Какую рифму к слову QUEEN предлагает Шалтай-Болтай в предложенном отрывке о неопределенности в точке ноль?

Предложенный отрывок |
++++++

Счастье и другие незначительные вещи абсолютной важности — страница 19 из 35

Мы-то с вами понимаем, что произошло. В «ничто» закон непрерывности просто перестает работать. Вот это математики и называют неопределенностью в точке ноль. Интересно, что бы об этом названии сказал Белый Король?

Многие законы перестают работать, если попытаться применить их к точке ноль (к ничто). Допустим, Черная Королева объявляет конкурс на лучшую рифму к слову QUEEN (королева). В конкурсе участвуют все герои сказок про Алису. Попадаются рифмы более удачные и рифмы менее удачные. Шалтай-Болтай предлагает рифму WIN (выигрывать). Рифма очень хороша, к тому же содержит адресованный жюри намек, кто должен быть объявлен победителем. Шалтай-Болтай уверен, что выигрыш у него в кармане. Но это ему только так кажется. Потому что если кто-нибудь предложит в качестве рифмы слово QUEEN, то победа достанется ему. Поскольку более точной рифмы просто не существует. Исходное слово и рифма абсолютно идентичны. Есть только одна проблема: это самая банальная рифма из всех возможных. Если поэты начнут писать стихи, в которых слова рифмуются сами с собой, это будет очень плохая поэзия (за редкими исключениями). Поэтический закон гласит, что чем ближе исходное слово и рифма к нему, тем лучше. Но когда между словами нет разницы (разница равна нулю), то такую рифму самой лучшей не считают. То есть в точке ноль закон о близости слов в рифме не действует.

А теперь я приведу совершенно другое толкование того же самого отрывка. Только что я рассматривал его с точки зрения математического понятия непрерывности, вернее, неопределенности в точке ноль. Возможно, это толкование завело нас слишком далеко в дебри точных наук. Попробуем взглянуть на эти строки с философской точки зрения. Обратите внимание, что в тексте книги Алиса использует слово «никого», написанное с маленькой буквы, в то время как «Никого» короля написано с большой.

++++++

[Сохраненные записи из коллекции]
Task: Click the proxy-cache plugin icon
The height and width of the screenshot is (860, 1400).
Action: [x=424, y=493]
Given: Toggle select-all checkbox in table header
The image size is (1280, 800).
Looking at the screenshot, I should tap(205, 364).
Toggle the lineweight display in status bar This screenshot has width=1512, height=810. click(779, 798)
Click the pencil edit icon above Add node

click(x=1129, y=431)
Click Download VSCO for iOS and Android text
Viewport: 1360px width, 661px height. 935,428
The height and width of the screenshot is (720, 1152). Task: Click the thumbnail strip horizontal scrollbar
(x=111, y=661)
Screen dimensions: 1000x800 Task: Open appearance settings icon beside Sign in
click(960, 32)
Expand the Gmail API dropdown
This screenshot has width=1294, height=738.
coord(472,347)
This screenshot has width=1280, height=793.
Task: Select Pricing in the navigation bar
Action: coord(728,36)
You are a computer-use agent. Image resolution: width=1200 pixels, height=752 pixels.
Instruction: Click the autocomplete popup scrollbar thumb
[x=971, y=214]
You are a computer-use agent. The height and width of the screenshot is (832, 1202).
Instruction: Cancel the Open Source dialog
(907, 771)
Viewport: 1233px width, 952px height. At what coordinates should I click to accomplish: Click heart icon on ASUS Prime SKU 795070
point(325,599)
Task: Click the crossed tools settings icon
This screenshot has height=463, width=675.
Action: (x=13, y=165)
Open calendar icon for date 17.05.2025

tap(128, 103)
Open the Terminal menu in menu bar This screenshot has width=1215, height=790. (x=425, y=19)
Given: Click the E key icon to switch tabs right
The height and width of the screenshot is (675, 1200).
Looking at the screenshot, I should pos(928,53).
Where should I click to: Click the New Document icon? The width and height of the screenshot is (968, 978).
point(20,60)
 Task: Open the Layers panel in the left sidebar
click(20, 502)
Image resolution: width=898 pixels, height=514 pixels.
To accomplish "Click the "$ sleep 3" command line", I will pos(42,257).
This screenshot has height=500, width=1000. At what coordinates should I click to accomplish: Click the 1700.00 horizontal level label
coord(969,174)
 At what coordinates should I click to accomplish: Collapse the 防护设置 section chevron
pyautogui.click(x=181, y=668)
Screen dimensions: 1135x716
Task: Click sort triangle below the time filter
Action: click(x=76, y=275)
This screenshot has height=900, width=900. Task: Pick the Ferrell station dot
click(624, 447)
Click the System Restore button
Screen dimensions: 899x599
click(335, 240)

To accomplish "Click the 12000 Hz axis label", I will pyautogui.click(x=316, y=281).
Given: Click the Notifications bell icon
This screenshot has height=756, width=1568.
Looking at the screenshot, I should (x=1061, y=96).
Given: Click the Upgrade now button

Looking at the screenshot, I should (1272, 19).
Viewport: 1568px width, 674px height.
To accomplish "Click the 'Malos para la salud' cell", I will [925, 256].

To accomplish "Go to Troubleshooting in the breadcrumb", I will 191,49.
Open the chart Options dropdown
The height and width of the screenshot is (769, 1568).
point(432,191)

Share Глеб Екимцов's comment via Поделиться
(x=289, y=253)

++++++

Ответ к заданию |
WIN (выигрывать).